## Given records
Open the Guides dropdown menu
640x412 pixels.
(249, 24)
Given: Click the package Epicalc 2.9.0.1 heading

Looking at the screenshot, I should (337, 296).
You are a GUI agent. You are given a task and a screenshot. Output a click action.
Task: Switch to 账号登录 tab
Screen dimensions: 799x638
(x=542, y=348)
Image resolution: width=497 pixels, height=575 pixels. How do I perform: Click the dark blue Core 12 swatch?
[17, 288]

...

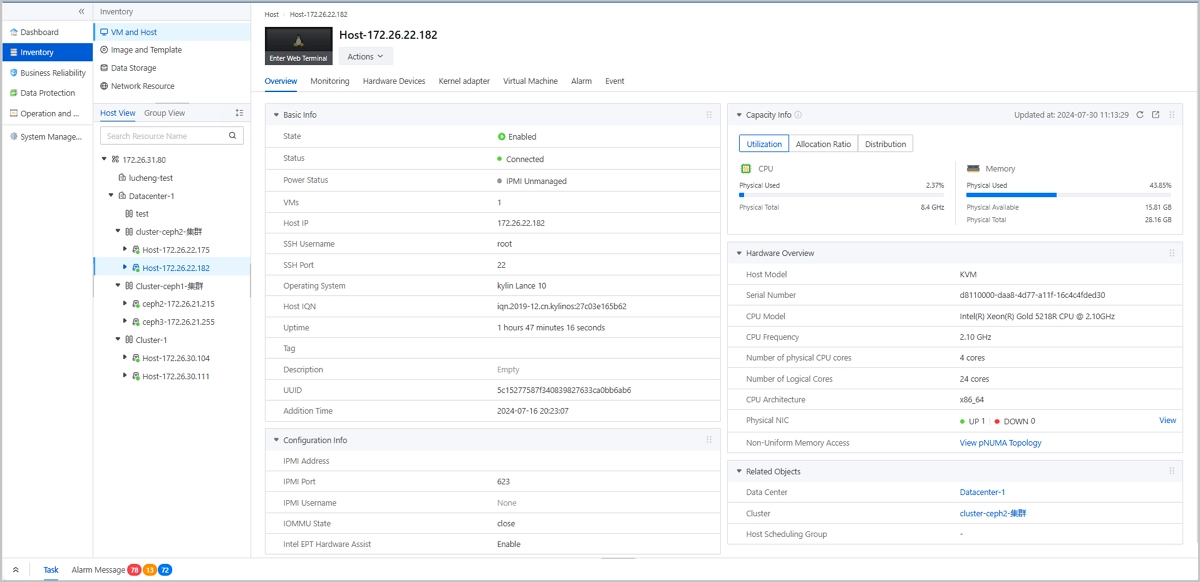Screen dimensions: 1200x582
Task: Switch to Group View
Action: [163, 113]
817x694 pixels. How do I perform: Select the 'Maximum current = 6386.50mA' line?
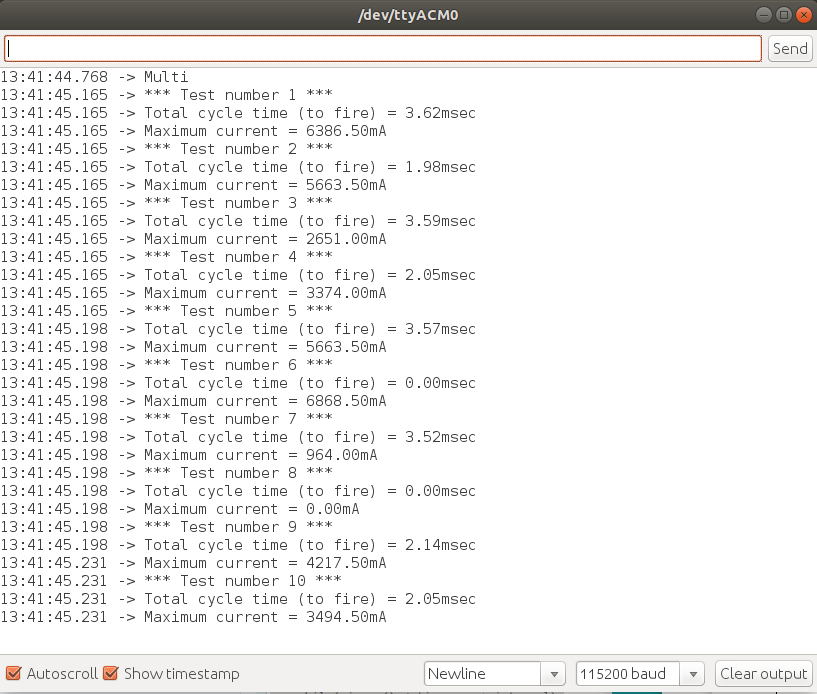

## Exercise
Using the data above, reproduce exactly the lines from the line that contains "Open the Guides dropdown menu" through the line that contains "Task: Switch to 账号登录 tab", including both.

## Output for this exercise
Open the Guides dropdown menu
640x412 pixels.
(249, 24)
Given: Click the package Epicalc 2.9.0.1 heading

Looking at the screenshot, I should (337, 296).
You are a GUI agent. You are given a task and a screenshot. Output a click action.
Task: Switch to 账号登录 tab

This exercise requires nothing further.